To date, only few reports documented an association between COX-2 expression and ECM degradation consequent to procarcinogenic stimulation. Among the numerous signaling pathways triggered by procarcinogenic culture conditions, NF-κB is at the crossroads of both MMP-9 and COX-2 regulation by PMA, but the intracellular players still remain undefined, at least within the anti-angiogenic effects we report herein. Among the intracellular events that could link PMA-induced signaling to COX-2 induction, NF-κB can contribute to regulate the expression of COX-2 through endoplasmic reticulum (ER) stress and, in part, through induction of the ER chaperone GRP78/BiP, which is expressed at high levels in a variety of tumors and which confers drug resistance to both proliferating and dormant cancer cells.16 Importantly, it was recently demonstrated that partial reduction of GRP78 substantially reduced tumor microvessel density.17 On the other hand, moderate activity of the ER stress response system exerts an anti-apoptotic function and supports tumor cell survival and chemoresistance, whereas more severe aggravation may exceed the protective capacity of this system and turn on its pro-apoptotic module.41 In a recent study, we further demonstrated in vitro through the combination of two pharmacologic approaches that increased COX-2 expression only occurs within those EC which possess low intracellular ATP levels and which are cultured under procarcinogenic conditions.42 Noteworthy, luteolin was shown to change ATP levels and trigger ER stress-induced cell death.43

Several flavonoids have also been reported to interfere with the oxidative damage activity of inducible nitric oxide synthase activity, and to play a nitric oxide scavenging role in the therapeutic effects of flavonoids.44 Nitric oxide is produced by several different types of cells, including EC and macrophages. When flavonoids are used as antioxidants, free radicals are scavenged and therefore can no longer react with nitric oxide, resulting in less damage. Selected phenolic compounds were also shown to inhibit both the COX and 5-lipoxygenase pathways.45 Moreover, the anti-inflammatory ability of flavonoids to inhibit eicosanoid biosynthesis, such as prostaglandins which are the end products of the COX and lipoxygenase pathways, has also been reported.46 The exact mechanism by which flavonoids inhibit these enzymes is not clear.

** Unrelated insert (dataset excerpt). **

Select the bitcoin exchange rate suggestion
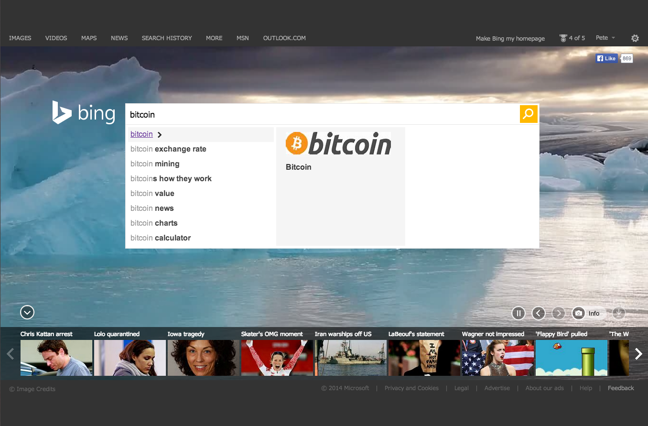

In summary, the present study has allowed the identification and molecular characterization of three specific flavonoids to act as inhibitors of EC-mediated tubulogenesis, and as signal transduction inhibitors against carcinogen-mediated induction of COX-2 and MMP-9, while phenolic glycosides were shown to be inactive including quercitrin, a closely related rhamnosylated analog of the above flavonoids. Since fisetin and quercitrin have analogous aglyconic structures, the lack of activity of the latter points toward the aglycons as the pharmacophoric entity. This is somewhat clearly illustrated in comparison with the phenolic glycosides, which have phenols in common but are missing the flavonoid skeleton. Moreover, we provide evidence that the NF-κB pathway may be inhibited through the targeting of IκK phosphorylation capacity that ultimately may reduce both the acquisition of a proinflammatory phenotype, as reflected by decreased COX-2 expression, and the acquisition of pro-angiogenic phenotype, as reflected by a decrease in MMP-9. Our results therefore suggest that BBB disruption during neuroinflammation could be pharmacologically reduced by a specific class of flavonoids acting as NF-κB signal transduction inhibitors.